Solve the problem. Roberto invested some money at 7%, and then invested $2000 more than twice this amount at 11%. His total annual income from the two investments was $3990. How much was invested at 11%?
Set up an algebra equation
X*.07 + (2000+2*X)*.11 = 3990.
Solve for X and then for 2000+2X
To solve this problem, we can set up a system of equations.
Let's say Roberto invested some amount of money at 7%, which we'll call "x".
According to the problem, he then invested $2000 more than twice this amount at 11%. This means that the amount invested at 11% is $2000 + 2x.
We know that his total annual income from the two investments was $3990.
The interest earned from the investment at 7% can be calculated as 0.07*x, and the interest earned from the investment at 11% can be calculated as 0.11*(2000 + 2x).

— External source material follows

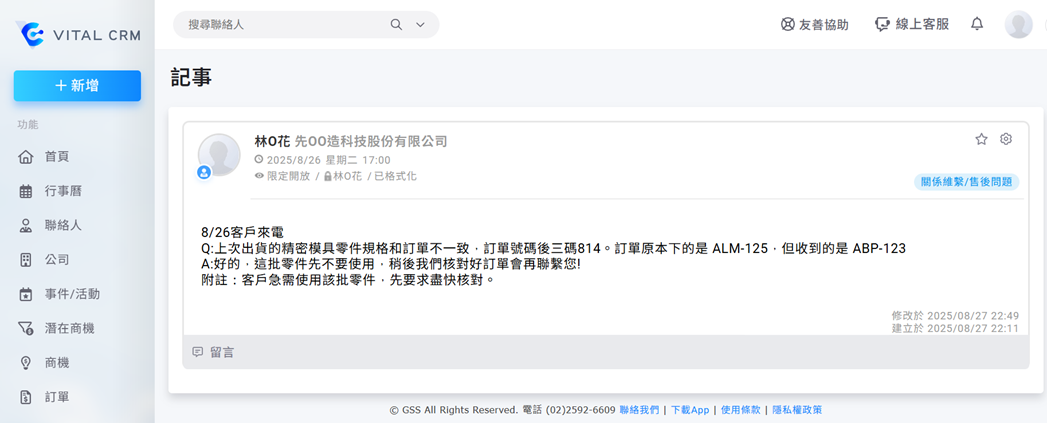Click the search magnifier icon
Image resolution: width=1047 pixels, height=423 pixels.
pos(396,25)
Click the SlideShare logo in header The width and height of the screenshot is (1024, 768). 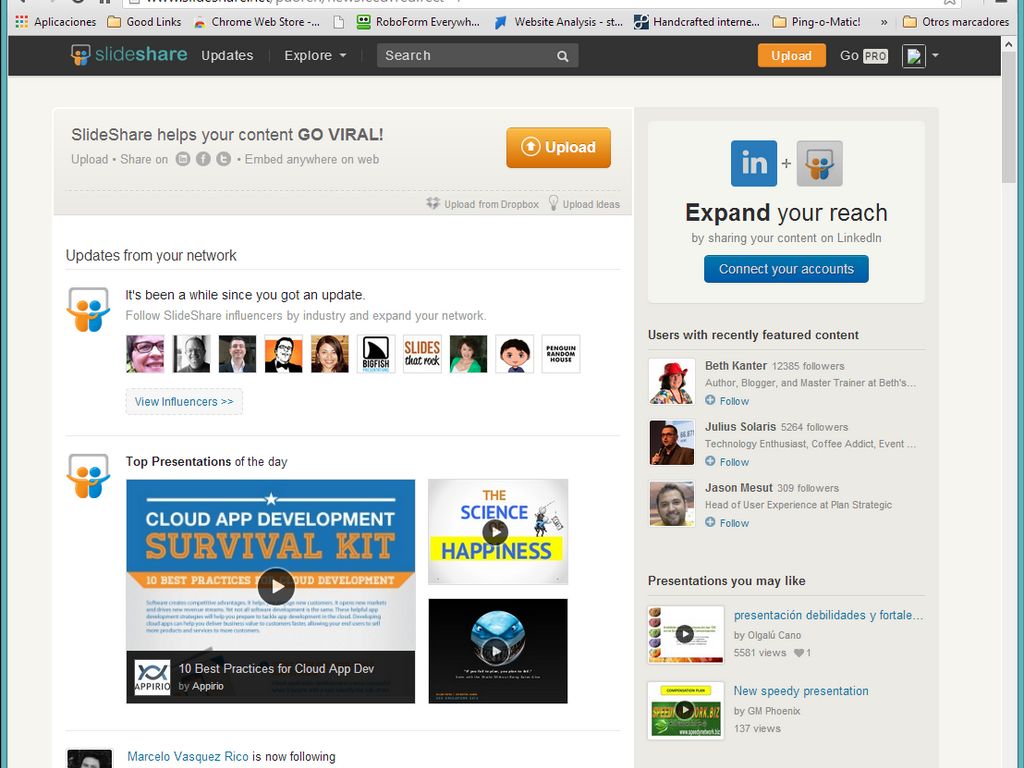(x=129, y=55)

Therefore, we can set up the equation:
0.07x + 0.11(2000 + 2x) = 3990
To solve for x, we can simplify the equation and then solve:
0.07x + 0.22x + 220 = 3990
0.29x = 3770
x ≈ 13,000
So, Roberto invested approximately $13,000 at 7%.
Now, to find how much was invested at 11%, we can substitute this value back into our expression: $2000 + 2x.
2*13,000 + 2000 = $28,000
Therefore, Roberto invested approximately $28,000 at 11%.